Monday, August 12, 2013

A Recurring Lack of Assertiveness

We recently ran into a problem with jSuneido - when you loaded a certain customer's dumped database it would load successfully but then fail the consistency checks.

After looking at where and how it was failing (a negative size value), I figured the problem was probably that the database had a single table larger than 2 gb and I was using a 32 bit int to store the size of commits so it was wrapping around. Normally commits wouldn't be anywhere near that large, but when bulk loading each table is written as a single commit.

I felt pretty good about finding the problem so quickly and easily.

I put asserts into the code to confirm that this was the problem. But they didn't fail.

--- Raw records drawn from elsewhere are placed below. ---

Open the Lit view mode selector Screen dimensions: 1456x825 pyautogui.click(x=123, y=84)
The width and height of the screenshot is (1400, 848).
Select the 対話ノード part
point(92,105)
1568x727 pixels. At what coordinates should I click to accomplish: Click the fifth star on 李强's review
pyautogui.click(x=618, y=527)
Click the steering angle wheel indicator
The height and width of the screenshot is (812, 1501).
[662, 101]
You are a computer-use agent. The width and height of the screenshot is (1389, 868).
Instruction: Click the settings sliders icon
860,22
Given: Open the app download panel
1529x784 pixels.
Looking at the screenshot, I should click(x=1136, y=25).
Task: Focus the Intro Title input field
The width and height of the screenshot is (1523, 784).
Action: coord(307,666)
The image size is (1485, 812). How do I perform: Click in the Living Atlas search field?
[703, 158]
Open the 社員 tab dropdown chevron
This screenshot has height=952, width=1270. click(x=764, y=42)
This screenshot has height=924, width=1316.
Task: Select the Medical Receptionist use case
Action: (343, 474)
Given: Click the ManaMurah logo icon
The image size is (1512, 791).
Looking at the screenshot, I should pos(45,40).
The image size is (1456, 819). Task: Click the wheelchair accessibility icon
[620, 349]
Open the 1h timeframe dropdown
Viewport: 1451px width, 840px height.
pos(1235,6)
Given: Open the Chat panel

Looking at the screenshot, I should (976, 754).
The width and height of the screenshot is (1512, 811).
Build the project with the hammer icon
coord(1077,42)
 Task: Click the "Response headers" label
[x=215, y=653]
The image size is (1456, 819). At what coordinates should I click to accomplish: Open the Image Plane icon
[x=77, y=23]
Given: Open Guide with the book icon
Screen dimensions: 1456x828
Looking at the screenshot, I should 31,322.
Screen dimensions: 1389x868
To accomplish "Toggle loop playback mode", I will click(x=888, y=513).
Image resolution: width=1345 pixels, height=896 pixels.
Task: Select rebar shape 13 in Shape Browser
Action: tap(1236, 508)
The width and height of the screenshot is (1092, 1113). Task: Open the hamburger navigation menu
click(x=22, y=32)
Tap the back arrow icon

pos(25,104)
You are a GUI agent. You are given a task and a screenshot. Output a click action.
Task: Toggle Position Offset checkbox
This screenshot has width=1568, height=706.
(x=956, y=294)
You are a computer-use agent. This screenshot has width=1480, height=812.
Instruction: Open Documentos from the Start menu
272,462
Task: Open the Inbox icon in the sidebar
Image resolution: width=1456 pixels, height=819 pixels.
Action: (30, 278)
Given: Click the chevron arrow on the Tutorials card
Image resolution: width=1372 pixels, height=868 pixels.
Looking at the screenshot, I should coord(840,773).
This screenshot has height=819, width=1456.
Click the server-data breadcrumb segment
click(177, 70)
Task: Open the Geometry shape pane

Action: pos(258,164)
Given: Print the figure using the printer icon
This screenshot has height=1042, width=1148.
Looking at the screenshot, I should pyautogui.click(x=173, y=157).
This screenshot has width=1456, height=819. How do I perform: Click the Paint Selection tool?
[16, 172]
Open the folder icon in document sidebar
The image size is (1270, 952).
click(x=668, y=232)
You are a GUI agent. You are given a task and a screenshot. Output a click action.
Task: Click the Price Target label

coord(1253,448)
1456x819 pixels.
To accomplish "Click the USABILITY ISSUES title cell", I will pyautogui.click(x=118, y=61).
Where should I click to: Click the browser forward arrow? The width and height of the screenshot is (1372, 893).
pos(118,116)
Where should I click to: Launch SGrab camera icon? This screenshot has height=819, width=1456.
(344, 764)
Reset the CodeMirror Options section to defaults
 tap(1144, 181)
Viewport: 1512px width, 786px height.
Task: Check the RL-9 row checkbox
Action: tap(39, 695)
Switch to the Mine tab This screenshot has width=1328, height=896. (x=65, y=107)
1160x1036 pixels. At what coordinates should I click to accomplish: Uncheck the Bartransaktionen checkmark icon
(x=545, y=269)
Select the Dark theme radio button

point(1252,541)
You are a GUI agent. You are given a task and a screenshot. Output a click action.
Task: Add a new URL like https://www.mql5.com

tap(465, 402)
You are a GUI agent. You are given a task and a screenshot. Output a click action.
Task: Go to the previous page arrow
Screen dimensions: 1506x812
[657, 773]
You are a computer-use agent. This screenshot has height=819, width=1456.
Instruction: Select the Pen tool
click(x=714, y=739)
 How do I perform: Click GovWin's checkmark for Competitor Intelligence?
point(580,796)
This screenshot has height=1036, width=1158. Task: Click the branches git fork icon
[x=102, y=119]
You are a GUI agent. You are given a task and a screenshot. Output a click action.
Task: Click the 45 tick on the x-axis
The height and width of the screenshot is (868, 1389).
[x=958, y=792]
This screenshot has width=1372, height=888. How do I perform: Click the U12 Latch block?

Hmmm... maybe I put them in the wrong place. I added more asserts in other places. They still didn't fail.

So I fell back on the age old debugging method of inserting print's. Of course, it's a big database with a lot of tables so there was lots of output. I skimmed through it and couldn't find a table bigger than 2gb.

So much for finding the problem quickly and easily!

The next day, at home, I continued working on it, partly just trying to remember how the database code works! On the positive side, I updated some comments and diagrams while I was at it.

Eventually, I ended up full circle, finding that there was indeed a table bigger than 2gb and my original guess about the problem was correct! Argh! (I'd missed it when I skimmed through the prints.)

The problem was that I didn't have assert's enabled, which is why the asserts I added didn't fail. I've been burnt by this before - see Don't Forget to enable Java assert and Burnt by Java assert Again. You'd think I would learn.

Part of the problem is the way Eclipse works. You can set options on JRE's, but when you update to a new version of Java, then you have to remember to set the options again (which I had forgotten to do, both at work and at home). It's too bad there isn't a way to set options that are common to all JRE's.

You can also set options in Eclipse launch configurations, but I have a ton of them, and again (AFAIK) there isn't a way to set default options that are common to all launch configurations.

I thought I had good defenses in place for this. I have a test which confirms that assert is enabled. But I'm using Infinitest to run my tests automatically and it must enable asserts itself. So unless I run the test manually, it's useless for confirming that I have asserts enabled.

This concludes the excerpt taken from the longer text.